- **Exercise goal**: Recast every line of the records below as a JSON list of strings, one string per line. Skip blank lines and leave out the pictures.

··· Material for this exercise ···

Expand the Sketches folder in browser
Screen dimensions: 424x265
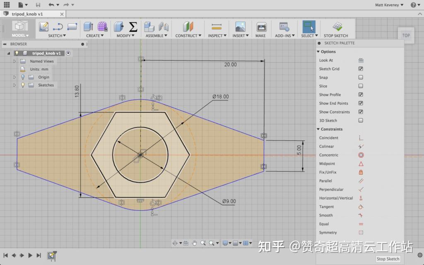click(14, 85)
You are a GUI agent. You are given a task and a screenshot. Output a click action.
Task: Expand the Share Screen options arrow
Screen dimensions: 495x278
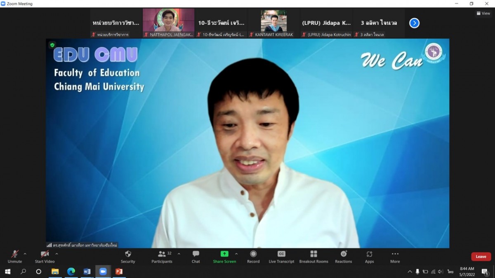236,254
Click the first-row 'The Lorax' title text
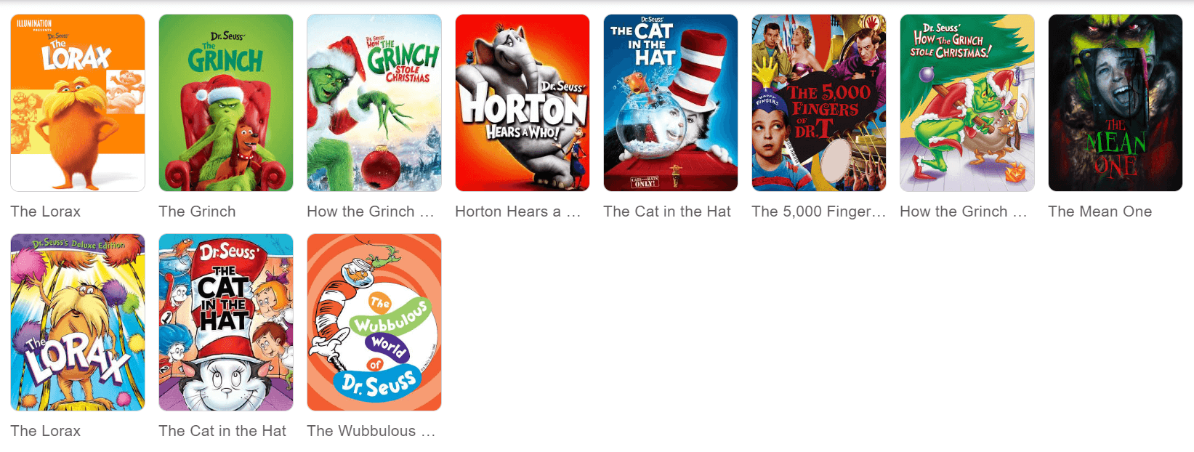 (x=46, y=211)
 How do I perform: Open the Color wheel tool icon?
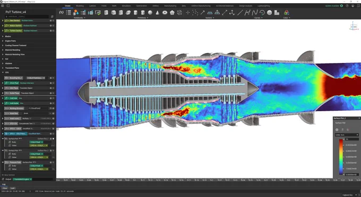(286, 13)
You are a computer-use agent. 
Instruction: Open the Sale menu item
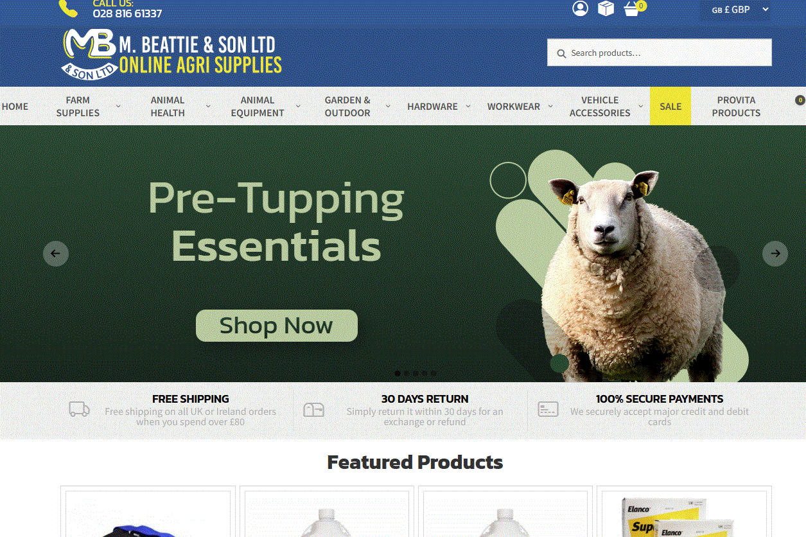670,106
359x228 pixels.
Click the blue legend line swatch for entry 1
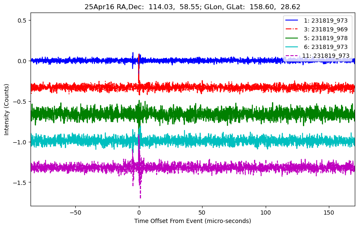click(293, 20)
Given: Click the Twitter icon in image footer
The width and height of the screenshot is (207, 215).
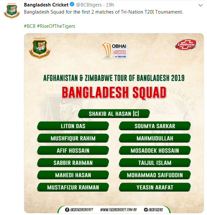Looking at the screenshot, I should click(x=146, y=210).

···

- **Solution for this exercise**:
[
  "Expand the Sketches folder in browser",
  "Screen dimensions: 424x265",
  "click(14, 85)",
  "You are a GUI agent. You are given a task and a screenshot. Output a click action.",
  "Task: Expand the Share Screen options arrow",
  "Screen dimensions: 495x278",
  "236,254",
  "Click the first-row 'The Lorax' title text",
  " (x=46, y=211)",
  " How do I perform: Open the Color wheel tool icon?",
  "(286, 13)",
  "You are a computer-use agent. ",
  "Instruction: Open the Sale menu item",
  "670,106",
  "359x228 pixels.",
  "Click the blue legend line swatch for entry 1",
  "click(293, 20)",
  "Given: Click the Twitter icon in image footer",
  "The width and height of the screenshot is (207, 215).",
  "Looking at the screenshot, I should click(x=146, y=210)."
]